Are the German and Italian executives in charge of those decisions being held accountable for the mess they created, or are the enjoying a golden retirements/parachutes while thousands of workers are now being laid off and governments forced to spend taxpayer money to bail out their mistakes and rescue what's left to prevent further layoffs? What were the lavishly paid EU politicians and regulators watching over in that time?

To me this is another nail in the western industry players falling victims to their own short sighted greed coffin. If only there have been any past examples in history to serve as cautionary tales, cough, Kodak, cough. /s

Animats

> Their own poor decisions resulted in China eating their lunch.

China's approach was interesting. There was no giant state automaker, but about 70 of them. At one point, each province had its own auto industry. About like the US auto industry in 1910. There's been steady consolidation, or elimination of the losers. Mergers of China auto companies seem to be rare.

Then came BYD. BYD won by sheer competence. They got good at batteries. They figured out how to make lithium iron phosphate batteries take up less volume and charge faster with their "blade battery". Now they could make safe electric cars with reasonable but not great range.

Somebody at BYD had an insight - the E-Axle. The motor is mounted to the axle and differential, like a railroad locomotive bogie. The power train for a basic car or truck consists of an E-Axle, a battery, an electronics power box that handles motor, battery, and charging inputs. The electronics box talks CANbus to the dashboard and controls. Using those standard, mass-produced components, a wide variety of cars and trucks can be built. That got costs way down. Then BYD did some good car designs and got good at production.

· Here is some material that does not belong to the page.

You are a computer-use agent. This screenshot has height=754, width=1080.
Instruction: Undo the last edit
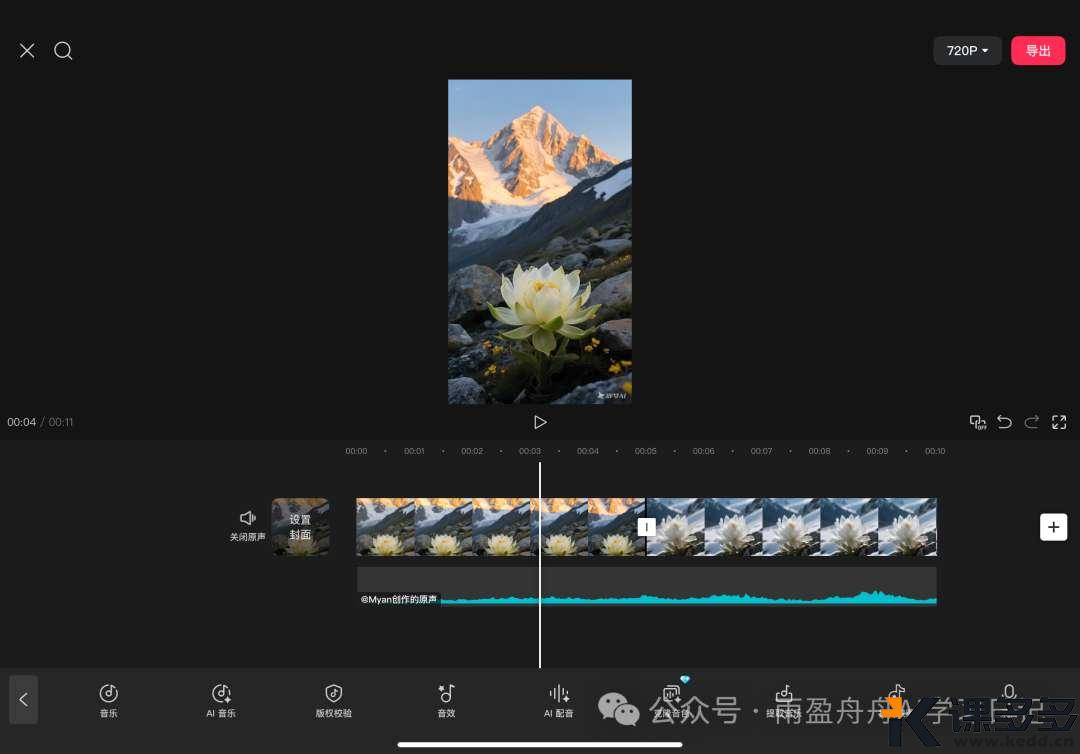click(1004, 422)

The main government incentive was help on the charging infrastructure side. Also, it's been hard for years to get a registration to drive an IC car in Beijing. There's a very limited quota.

US companies are still trying to build gas cars with an electric power train substituted. This works but does not bring costs down. Tesla is electric-first, but has other problems.

The "Made in China 2025" plan [1], adopted in 2015, is now mostly complete.[2] After 2019, the government of China stopped publicizing the "Made in China 2025" in foreign media, but the plan continued to be executed.

South China Morning Post (2024): "The analysis found that China has met over 86% of the 260 targets under MIC25, achieving or surpassing goals in sectors such as EVs, renewable energy, robotics, and biopharmaceuticals. However, key targets in advanced photolithography, intercontinental aircraft, and new materials were missed, with new materials having the lowest completion rate at 75%"

It's an impressive success of long-term planning.

> their own short sighted greed coffin

The $100,000 pickup truck comes to mind.

[1] https://en.wikipedia.org/wiki/Made_in_China_2025

[2] https://rhg.com/wp-content/uploads/2025/05/Was-MIC25-Success...

olivermuty

While this is mostly true, a big missing context is that europeans simply didnt want to buy electric cars for a long time.

tibbydudeza

The Silverado will save the business - the problem is more the Fiat side of the business - Peugeot still makes good stuff - they would have been better off merging with Renault.

aussieguy1234

I guess this shows what happens if you're a car company and don't embrace new technology (electric cars specifically) fast enough.